Date of Completion

May 2005


The synthesis of the plant cell wall is very complex, and understanding how this process occurs will lead to many benefits for future research and industries dependent upon cell walls for their products. The recent discovery of the functions of AtMUR3 and AtGT18 in Arabidopsis thaliana as xyloglucan galactosyltransferases has led to the identification of many more putative glycosyltransferases in the Arabidopsis genome. Due to the structural differences between the xyloglucans of Arabidopsis and solanaceous plants, we decided to search for putative arabinosyltransferases in the Solanaceae. Solanaceous xyloglucan is substituted by one to two arabinosyl residues at the second xylose position, and sometimes contains an arabinose at the first xylose position.

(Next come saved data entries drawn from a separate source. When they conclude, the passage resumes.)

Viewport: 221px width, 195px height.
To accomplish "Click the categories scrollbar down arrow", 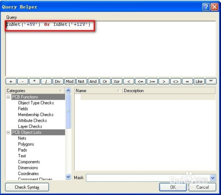I will (x=68, y=176).
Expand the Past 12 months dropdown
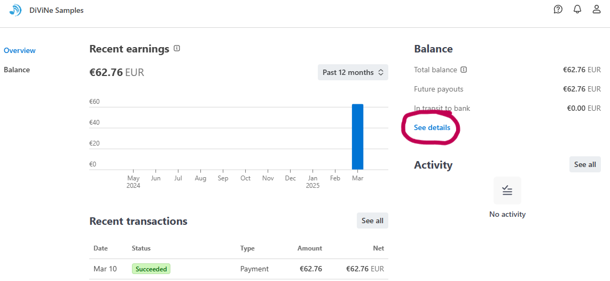The image size is (610, 281). click(353, 72)
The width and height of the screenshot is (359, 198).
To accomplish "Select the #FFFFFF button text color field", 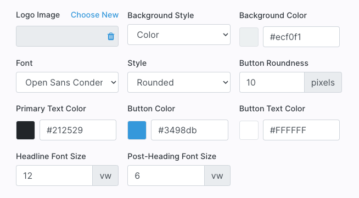I will click(x=301, y=130).
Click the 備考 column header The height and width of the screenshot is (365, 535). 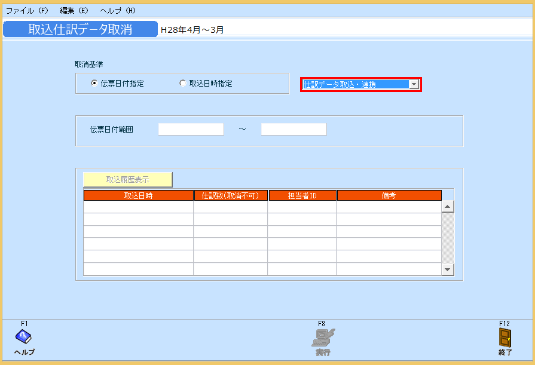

In contrast, Arabidopsis xyloglucan does not contain arabinose, and is substituted by galactose at the second and third xylose position. Furthermore, the second galactose residue in Arabidopsis xyloglucan is usually fucosylated, a modification not found in solanaceous plants. Searching the database of expressed sequence tags (dbEST), we identified many likely glycosyltransferases in solanaceous plants, including tomato (Lycopersicon esculentum). AtMUR3 and AtGT18 search queries resulted in the identification of three putative glycosyltransferases in L. esculentum, which were tentatively designated LeGT1, Le1GT18, and Le2GT18. Based on phylogenetic considerations, Le2GT18 was thought to be a putative arabinosyltransferase. The gene was transformed into atmur3-3 and atgt18 mutant plants, and the resulting plants will be screened for homozygous plants with the inserted gene. The homozygous T2 plants can then be screened for changes in the composition of their cell walls. Because Le2GT18 is thought to be an arabinosyltransferase, the levels of arabinose may be increased in the xyloglucan fraction of the cell wall. If so, further testing can be performed to reveal the true function of Le2GT18.